As a national best-selling author and one of the most regarded voices on race relations, Coates’ decision to go to independent Black bookstores, is indicative of a larger movement of Black creatives making an effort to stay connected to Black-owned businesses and creative spaces that can keep them in touch with their core audience.
“We offer authors an intimate space to talk to the people that their books may be about,” Shirikiana Gerima told ESSENCE. “It’s small enough in there where you can see people’s eyes, if you’re presenting your work. The feedback is immediate. It’s a great space for authors who want to have an audience that will engage with them. That’s worked with Ta-Nehesi. He came for his first book and now he’s back.”

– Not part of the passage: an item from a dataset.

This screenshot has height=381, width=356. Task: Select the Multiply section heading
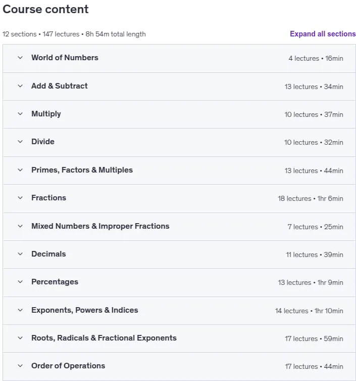[x=46, y=114]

Gerima founded Sankofa in 1998 with her husband and acclaimed filmmaker, Haile Gerima. The space has served as the premiere Black bookstore in D.C. specializing in literature about people of African descent for the past two decades. As filmmakers known for the international masterpiece Sankofa and an upcoming documentary entitled Footprints of Pan-Africanism, the Gerimas originally bought the building as a space to produce their films, outside of the Hollywood wheel.
“I think most of the time filmmakers think that we don’t have the right to carve out something else [outside of Hollywood], but if we look ourselves as a righteous entity on the planet, [we realize] this is our world too. I’m not just passing through. So I have a lot to say that has nothing to do with Hollywood.”
They carried that same entrepreneurial approach from filmmaking to Sankofa, carving out a unique space among larger bookstores and online retailers that may have a wider reach.
“When you are marginalized, you find yourself on the other side of that wall of exclusion, but there are a lot of things you can do on the other side of that wall. So… we have a lot of do.” Gerima said. “I often feel sorry for larger [Black authors] who are out there and they only get to talk to large White audiences. I can’t imagine what that does to one’s spirit. I see Sankofa as a place that artists and authors think of when they want to feel like they’re at home.”
That feeling of home is part of Sankofa’s connection to Coates, who grew up in Baltimore, attended Howard University and had a father who was in the publishing world.
In a press statement Coates said: “I grew up surrounded by Black books, reared by a father who spent much of his adult life either running a bookstore or a publishing company. I was made, as a writer and as a human, by Black books. Those bookstores that specialize in this literature are sacred.”
‘We Were Eight Years in Power’ is Coates’ third book, a collection of eight essays that revisit each year of the Obama administration. Through personal narrative, he tracks the impact of white supremacy on the Black community and the nation.
“He’s a critical voice in pointing to social contradictions,” Gerima said. “He’s doing what writers should do, which is point out things that are broken so that we can start to break the illusion.”
“He’s pecking away at their illusion of us and their illusion of themselves, which is worse. He’s a really important voice. And I encourage him to keep on having the guts to keep that voice fresh.”